Apogonia cupreoviridis

Scientific classification
- Kingdom: Animalia
- Phylum: Arthropoda
- Clade: Pancrustacea
- Class: Insecta
- Order: Coleoptera
- Suborder: Polyphaga
- Infraorder: Scarabaeiformia
- Family: Scarabaeidae
- Genus: Apogonia
- Species: A. cupreoviridis
- Binomial name: Apogonia cupreoviridis Kolbe, 1886
- Synonyms: Apogonia bicarinata miyakona Nomura, 1965 ; Apogonia cupreoviridis fusana Kolbe, 1886 ; Apogonia nigroolivacea Heyden, 1886 ;

= Apogonia cupreoviridis =

- Genus: Apogonia
- Species: cupreoviridis
- Authority: Kolbe, 1886

Species of beetle

Apogonia cupreoviridis is a species of beetle of the family Scarabaeidae.

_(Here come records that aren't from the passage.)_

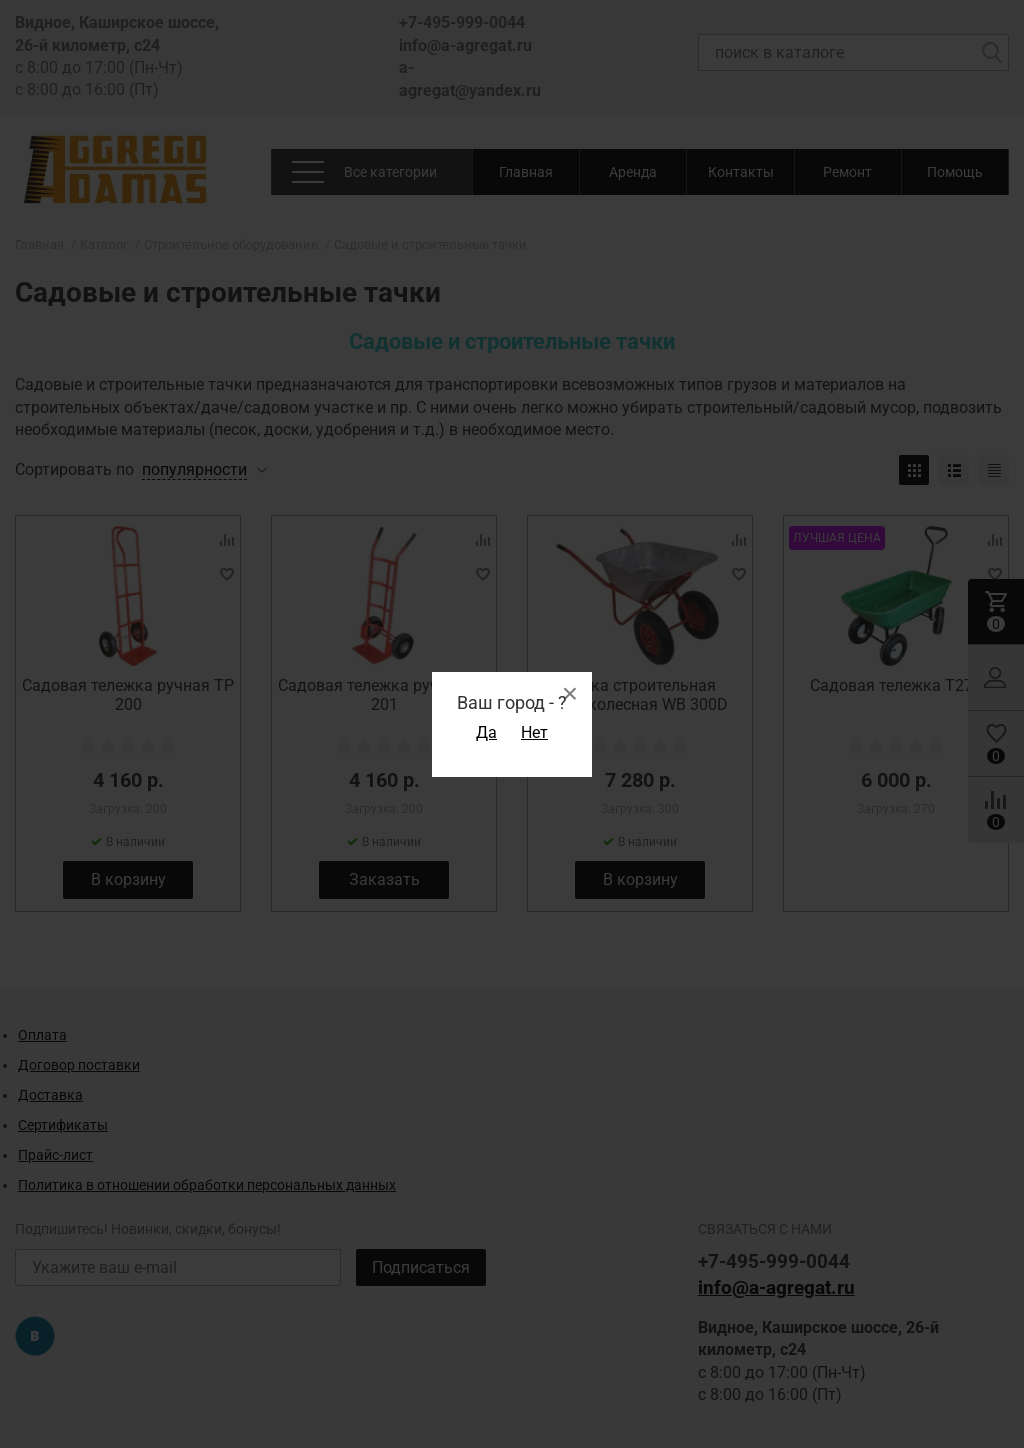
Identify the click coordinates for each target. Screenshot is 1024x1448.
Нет (534, 732)
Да (486, 732)
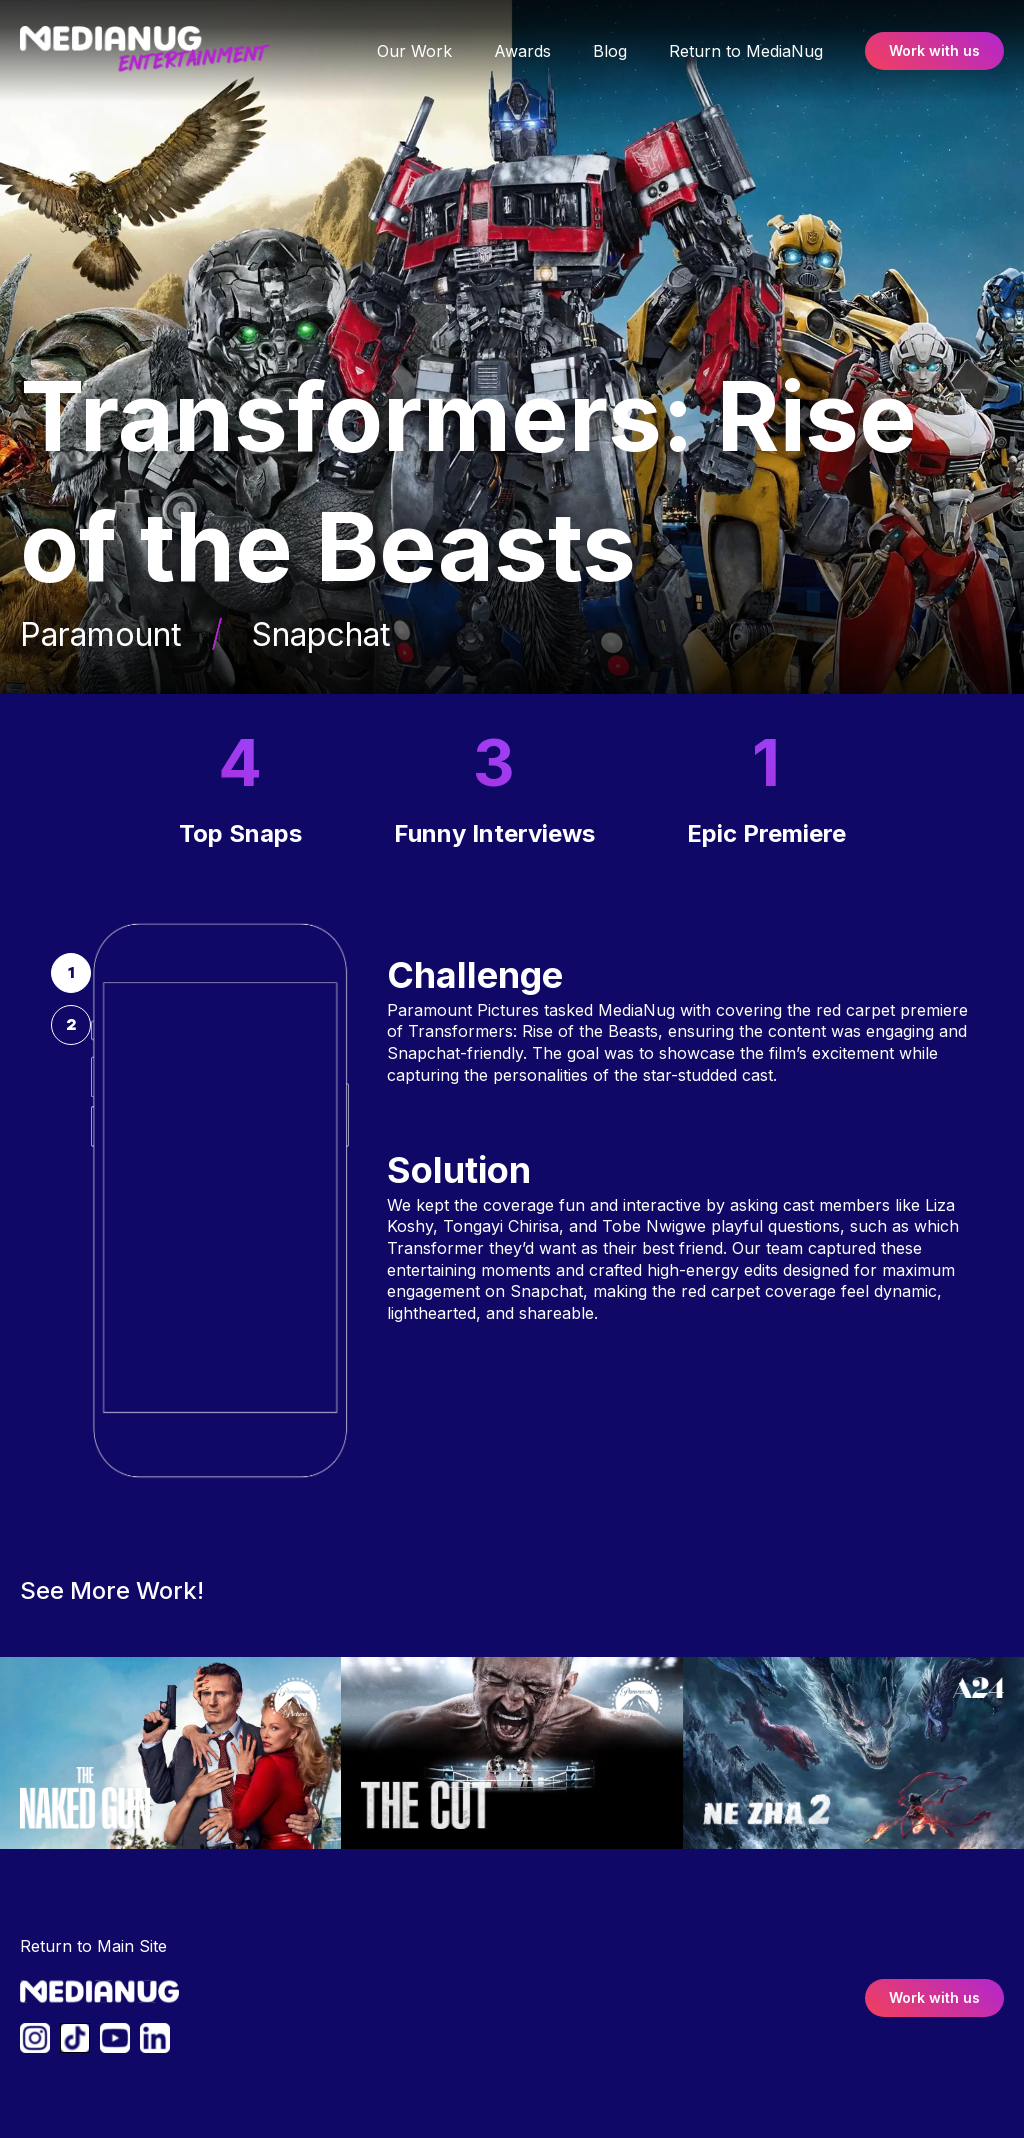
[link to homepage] (167, 50)
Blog (610, 51)
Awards (522, 51)
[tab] (71, 973)
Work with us (934, 50)
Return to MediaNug (746, 51)
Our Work (414, 51)
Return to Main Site (93, 1946)
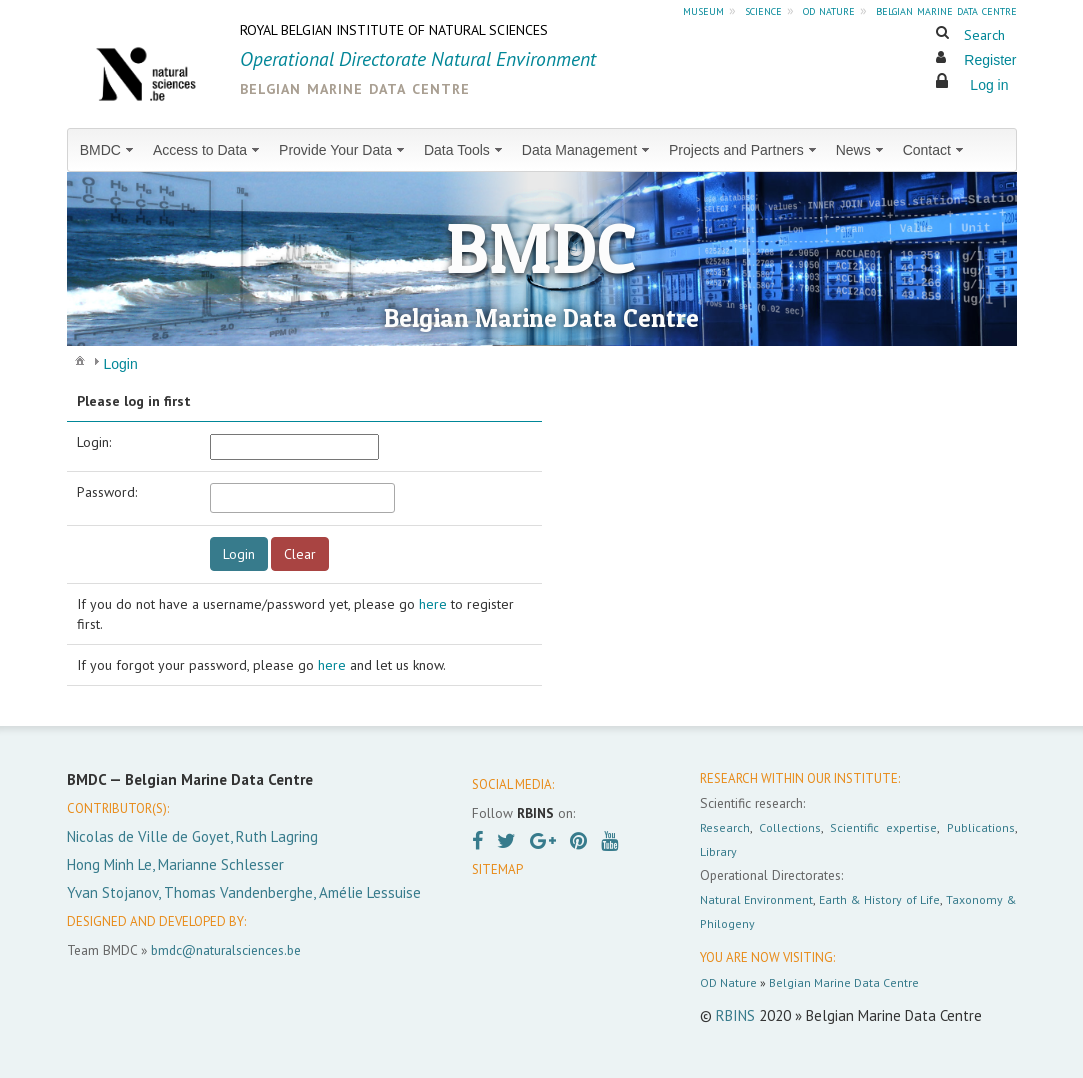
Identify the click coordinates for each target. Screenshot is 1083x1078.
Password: (107, 492)
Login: (94, 442)
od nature (829, 10)
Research (725, 827)
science (763, 10)
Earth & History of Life (879, 899)
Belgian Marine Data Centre (844, 982)
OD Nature (728, 982)
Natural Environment (757, 899)
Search (984, 35)
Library (718, 851)
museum (703, 10)
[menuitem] (108, 150)
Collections (790, 827)
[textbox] (302, 498)
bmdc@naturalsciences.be (226, 950)
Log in (989, 85)
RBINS (735, 1015)
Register (990, 60)
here (433, 604)
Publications (981, 827)
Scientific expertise (883, 827)
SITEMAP (497, 869)
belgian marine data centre (946, 10)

It is found in China (Guizhou, Liaoning, Shaanxi, Shanxi, Zhejiang), Japan, Korea and the Russian Far East.

==Description==
Adults reach a length of about 8–11 mm. They have an ovate, convex body. The surface is black or sometimes brownish-black, with a metallic green or cupreous shine. The antennae are chestnut brown. The head, pronotum and elytra are covered with very short setae, while the setae on the Legs and ventral surface are clearly visible.